Secondary lymphedema develops as a result of damage to the lymphatic system. Surgery or radiation therapy for cancer, such as breast cancer or melanoma, can damage the lymphatic system. Cancer surgery may include removal of lymph nodes, which are found in the neck, underarm, abdomen, pelvis, and groin. Because lymphedema can occur after cancer treatment, your NYU Langone oncologist monitors you for signs of the condition.
Symptoms include the swelling of an arm or leg, sometimes involving fingers and toes, and a heavy or tight feeling in the affected limb or limbs. Lymphedema can cause the skin to feel thick or tight, and some people have difficulty moving an arm or leg. It can also cause itching, burning, aching, or pain. Lymphedema may lead to a skin infection, such as cellulitis, in an arm or leg.
Risk factors for cancer-related lymphedema include multiple surgeries in the affected area and infection or injury on the same side of the body as surgery to remove lymph nodes. The greater the number of lymph nodes surgically removed for cancer, the greater the risk of lymphedema.

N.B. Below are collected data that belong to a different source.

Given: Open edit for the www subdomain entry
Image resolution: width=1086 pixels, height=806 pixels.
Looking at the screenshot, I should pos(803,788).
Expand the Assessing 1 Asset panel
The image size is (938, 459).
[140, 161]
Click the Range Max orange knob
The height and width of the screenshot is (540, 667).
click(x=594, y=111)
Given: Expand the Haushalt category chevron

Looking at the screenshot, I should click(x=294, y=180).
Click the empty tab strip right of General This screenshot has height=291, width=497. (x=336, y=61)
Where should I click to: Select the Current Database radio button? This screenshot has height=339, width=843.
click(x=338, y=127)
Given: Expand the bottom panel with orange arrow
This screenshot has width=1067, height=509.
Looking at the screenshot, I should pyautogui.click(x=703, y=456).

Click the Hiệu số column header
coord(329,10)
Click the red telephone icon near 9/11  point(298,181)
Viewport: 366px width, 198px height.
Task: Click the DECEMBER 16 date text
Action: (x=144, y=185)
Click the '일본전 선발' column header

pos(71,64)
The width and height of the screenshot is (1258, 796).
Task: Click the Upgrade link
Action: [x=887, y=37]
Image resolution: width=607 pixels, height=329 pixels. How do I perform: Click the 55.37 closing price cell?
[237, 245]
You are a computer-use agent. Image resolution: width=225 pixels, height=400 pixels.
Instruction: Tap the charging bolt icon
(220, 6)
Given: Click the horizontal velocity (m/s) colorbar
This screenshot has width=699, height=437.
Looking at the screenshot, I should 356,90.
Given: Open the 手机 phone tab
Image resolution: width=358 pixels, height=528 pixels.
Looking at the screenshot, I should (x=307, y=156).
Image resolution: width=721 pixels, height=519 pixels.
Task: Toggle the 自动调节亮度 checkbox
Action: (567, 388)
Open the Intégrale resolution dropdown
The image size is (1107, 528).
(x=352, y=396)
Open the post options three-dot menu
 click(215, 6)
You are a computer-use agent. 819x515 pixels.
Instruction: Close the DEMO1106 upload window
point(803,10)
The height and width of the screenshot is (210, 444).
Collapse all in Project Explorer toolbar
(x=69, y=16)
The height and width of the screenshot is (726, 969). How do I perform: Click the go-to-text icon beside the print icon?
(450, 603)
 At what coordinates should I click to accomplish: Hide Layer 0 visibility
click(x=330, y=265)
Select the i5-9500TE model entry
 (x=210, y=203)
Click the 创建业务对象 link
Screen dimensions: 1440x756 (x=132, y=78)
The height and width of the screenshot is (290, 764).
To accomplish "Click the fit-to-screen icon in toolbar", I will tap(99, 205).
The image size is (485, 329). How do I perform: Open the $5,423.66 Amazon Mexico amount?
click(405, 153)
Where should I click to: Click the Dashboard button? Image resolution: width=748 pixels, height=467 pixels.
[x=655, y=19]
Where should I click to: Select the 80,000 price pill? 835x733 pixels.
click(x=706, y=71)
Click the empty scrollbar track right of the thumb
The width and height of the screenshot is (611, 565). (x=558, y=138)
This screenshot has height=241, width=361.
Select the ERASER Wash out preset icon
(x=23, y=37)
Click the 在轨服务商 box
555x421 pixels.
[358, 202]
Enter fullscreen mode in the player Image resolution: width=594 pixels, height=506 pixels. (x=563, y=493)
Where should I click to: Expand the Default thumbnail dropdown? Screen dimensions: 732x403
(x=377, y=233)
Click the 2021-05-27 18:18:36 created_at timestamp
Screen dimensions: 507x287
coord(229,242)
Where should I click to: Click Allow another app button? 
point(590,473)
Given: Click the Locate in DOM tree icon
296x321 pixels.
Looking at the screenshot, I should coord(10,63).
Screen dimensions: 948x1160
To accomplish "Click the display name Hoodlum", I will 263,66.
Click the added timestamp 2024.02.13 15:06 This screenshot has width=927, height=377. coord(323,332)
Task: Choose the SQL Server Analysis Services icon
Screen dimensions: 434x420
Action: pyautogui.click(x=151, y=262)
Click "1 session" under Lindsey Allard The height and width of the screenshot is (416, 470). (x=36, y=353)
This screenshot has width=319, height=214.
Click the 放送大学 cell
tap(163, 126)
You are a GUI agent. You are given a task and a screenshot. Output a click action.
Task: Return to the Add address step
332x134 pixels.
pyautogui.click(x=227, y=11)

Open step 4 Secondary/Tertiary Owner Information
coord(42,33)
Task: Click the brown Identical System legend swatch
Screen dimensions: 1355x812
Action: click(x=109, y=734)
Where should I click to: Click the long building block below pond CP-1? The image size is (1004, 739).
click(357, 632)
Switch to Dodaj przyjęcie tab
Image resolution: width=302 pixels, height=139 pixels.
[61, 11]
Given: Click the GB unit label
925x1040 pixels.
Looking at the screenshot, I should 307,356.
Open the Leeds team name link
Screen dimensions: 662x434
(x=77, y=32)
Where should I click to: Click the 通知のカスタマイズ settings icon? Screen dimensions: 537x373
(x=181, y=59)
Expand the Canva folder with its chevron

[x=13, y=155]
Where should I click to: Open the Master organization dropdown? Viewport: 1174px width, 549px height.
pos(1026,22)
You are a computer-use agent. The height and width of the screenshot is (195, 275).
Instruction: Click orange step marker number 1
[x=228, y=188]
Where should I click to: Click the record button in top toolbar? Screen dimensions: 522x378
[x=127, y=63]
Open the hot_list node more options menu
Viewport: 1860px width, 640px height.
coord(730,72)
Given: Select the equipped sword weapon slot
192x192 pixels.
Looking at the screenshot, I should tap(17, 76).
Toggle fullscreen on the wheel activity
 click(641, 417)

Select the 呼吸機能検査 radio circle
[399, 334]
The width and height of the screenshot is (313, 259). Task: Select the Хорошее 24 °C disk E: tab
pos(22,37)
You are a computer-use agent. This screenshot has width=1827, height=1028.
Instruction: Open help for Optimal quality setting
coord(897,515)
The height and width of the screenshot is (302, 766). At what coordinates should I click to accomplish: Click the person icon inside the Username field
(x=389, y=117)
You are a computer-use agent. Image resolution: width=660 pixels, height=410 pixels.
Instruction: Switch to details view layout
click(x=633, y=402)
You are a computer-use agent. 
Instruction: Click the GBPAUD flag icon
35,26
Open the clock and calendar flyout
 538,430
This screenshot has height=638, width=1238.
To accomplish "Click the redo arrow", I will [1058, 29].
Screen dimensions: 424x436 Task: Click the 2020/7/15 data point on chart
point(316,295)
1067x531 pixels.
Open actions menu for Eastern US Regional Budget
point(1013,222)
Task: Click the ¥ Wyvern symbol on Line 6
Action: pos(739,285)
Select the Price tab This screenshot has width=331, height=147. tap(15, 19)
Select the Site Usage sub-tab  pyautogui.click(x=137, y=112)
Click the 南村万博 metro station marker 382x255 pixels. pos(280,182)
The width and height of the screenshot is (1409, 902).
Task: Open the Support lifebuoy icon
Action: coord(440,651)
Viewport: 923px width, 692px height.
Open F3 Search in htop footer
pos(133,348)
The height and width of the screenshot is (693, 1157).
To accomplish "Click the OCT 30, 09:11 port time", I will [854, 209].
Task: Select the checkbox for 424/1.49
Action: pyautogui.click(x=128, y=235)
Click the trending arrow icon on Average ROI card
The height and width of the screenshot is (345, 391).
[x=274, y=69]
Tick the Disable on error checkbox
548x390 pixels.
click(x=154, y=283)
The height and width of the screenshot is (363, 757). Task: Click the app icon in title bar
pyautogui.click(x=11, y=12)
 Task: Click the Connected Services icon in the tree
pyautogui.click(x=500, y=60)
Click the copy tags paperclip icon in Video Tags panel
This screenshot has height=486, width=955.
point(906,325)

People with obesity are more likely to develop lymphedema. Severe obesity can also cause lymphedema.
Bacterial infections such as cellulitis, which causes skin inflammation, can trigger or worsen lymphedema in people who have this condition or are at risk for developing it.
Lymphedema is a chronic condition. Although it cannot be cured, symptoms can be managed.
To diagnose lymphedema, your NYU Langone doctor asks about your medical history to determine risk factors and performs a physical examination. This includes measuring the circumference of your arms or legs to determine the severity of fluid buildup in affected limbs.
The doctor determines whether your symptoms, such as swelling in the arms or legs, might be caused by other conditions, such as varicose veins or blood clots, which are treated differently.
Your doctor may order an imaging test to pinpoint the cause of the fluid buildup in your body.
Lymphoscintigraphy may be used to diagnose or assess the severity of primary and secondary lymphedema. Identifying the location of fluid buildup helps your doctor create a map of how lymph flows and drains—and where it’s blocked—in the lymphatic system.
Before the scan, a small amount of harmless radioactive dye is injected into your arm. A scanner detects the movement of the dye through the lymphatic system, which your doctor monitors on a computer screen. The scan reveals the location and degree of blockages in the lymph vessels.
The test generally takes 30 minutes to several hours to complete, depending on the parts of the body being scanned.